Monday, March 27, 2017



Since mom became quite ill during my visit in January I have been affected in many way. Just watching her disappear from Alzheimer's for the last fourteen years had been grueling enough. I had to accept that her world was climaxing and could end rather quickly.

Even though I have prepared myself, I realize that when the time comes I will be in mourning for the loss of my mother. She will become just another statistic and I will be parentless like so many others my age.

People often ask if I fear that I will get Alzheimer's. My answer is always the same. I do not fear it, although I am aware, when I cannot remember something as simple as an actor's name. Not only does my mother have Alzheimer's her younger brother also had it and passed away within a few years. I recognize that my chances are greater than someone else whose family has no history of this disease.

Amazingly enough mom's "world", if only, for the moment has changed. Changed in a way that I was not ready for, nor, maybe I didn't really wish to happen. She seems to have bounced back with a reborn energy. Her nurse reassured me that mom was once again back to "herself", feisty, eating well and maybe even better than before. My immediate reaction was feeling elated yet mixed with some sense of reality. I went so far as to fantasize that mom who is 92 years old might now live to 100.

My heart previously had been telling me that mom had given up. Once again she has proved me wrong! Or should I say knowing all too well, that this "rebirth" may only last for a day, month, or year until mom can no longer go on.

While I am on this whirlwind I cannot help but feel the bumps and curves as Alzheimer's continues to speed along its tracks. There are so many times I wish for this ride to come to an end.

Why am I not fully able to go with the flow? Am I not prepared for this roller coaster ride? I know that I am not being a pessimist. Could it be that I am just being a realist? How silly of me for how could I not want  mom to have "good "days. Of course I do. For some, this may seem like a miracle yet anyone who understands this disease knows that it cannot last.

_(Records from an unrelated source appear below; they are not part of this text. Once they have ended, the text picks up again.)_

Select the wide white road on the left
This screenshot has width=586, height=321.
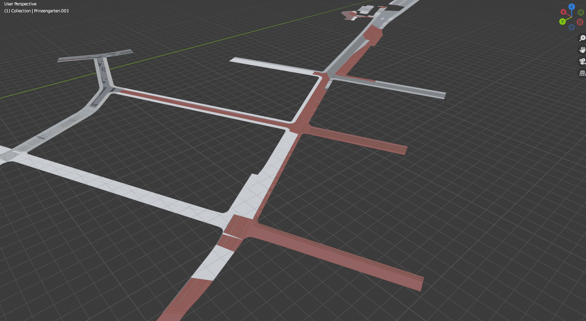116,185
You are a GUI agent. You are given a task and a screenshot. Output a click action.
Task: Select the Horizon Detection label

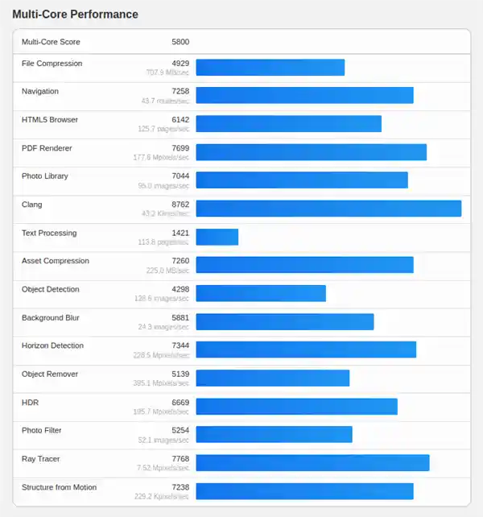pos(53,345)
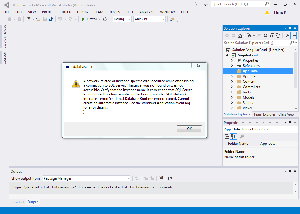Select the Home icon in Solution Explorer toolbar
Viewport: 300px width, 214px height.
pyautogui.click(x=240, y=35)
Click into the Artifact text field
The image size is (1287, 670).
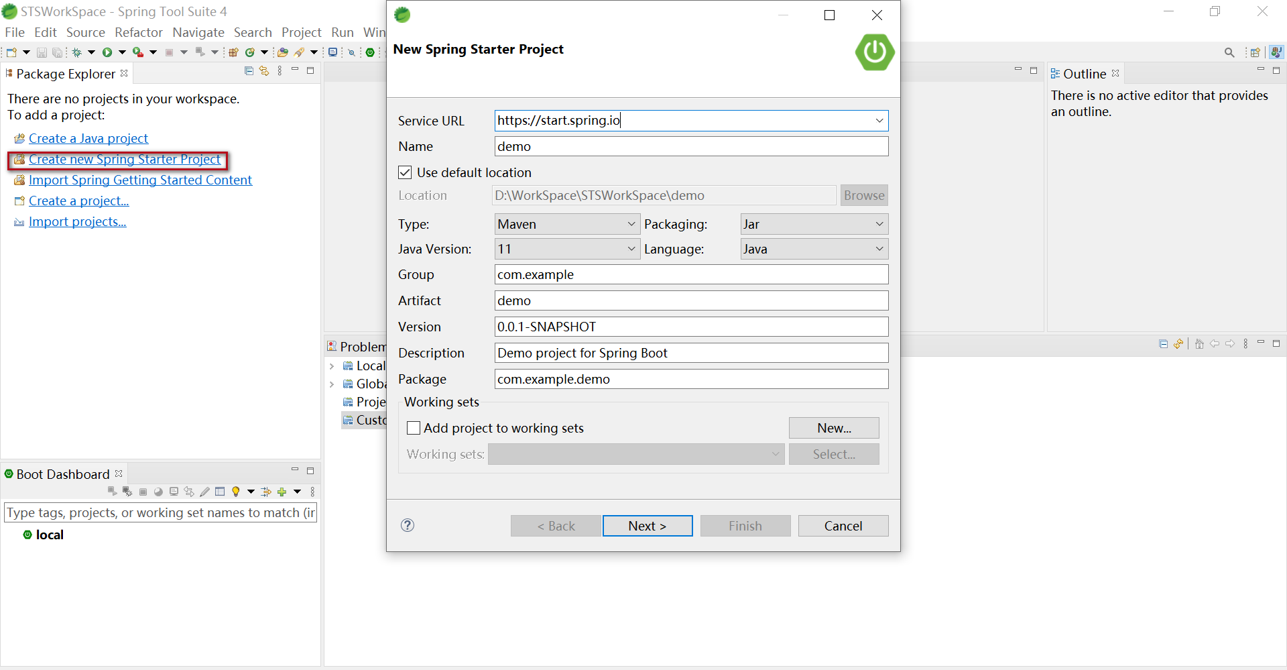[691, 300]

In the world of dementia the patient does not get to win. There is no cure.

 MY MOM MY HERO - A mother & daughters new found love.


  1. Lisa, I was very sorry to read your blog after your last visit and when you hadn't posted in a while I feared the worst.
    Our experiences are so similar it is amazing. I've been on this emotional roller coaster for the past 5 years.
    My 94 year old mom became very ill in December with a respiratory infection. She was in and out of consciousness and couldn't speak for nearly 2 weeks. When we saw her at Christmas we thought she was close to "the end". A week later she bounced back and she's been doing well ever since (knocking wood). Of course I know this can't last "forever", hoping she stays this way at least through Mother's Day when I'll be with her again.
    Hugs to you. ~Barb

    1. Barb, I have been writing my blog just less frequent. As I just read what you wrote me I got chills up and down my body. We were going through almost the same exact thing almost at the very exact time. Yes my mom is 2 years younger yet .....xoxo

  2. Lisa, as you know, I went through it with both parents, so my odds are strong that my kids will have to deal with a demented me. Remember that people don't die from Alzheimers; they die from heart disease, infections etc. Your mother is a very tough lady, and so are you!

    1. My sweet dearest friend. Please don't ever think that way. Wipe those thoughts forever from you mind.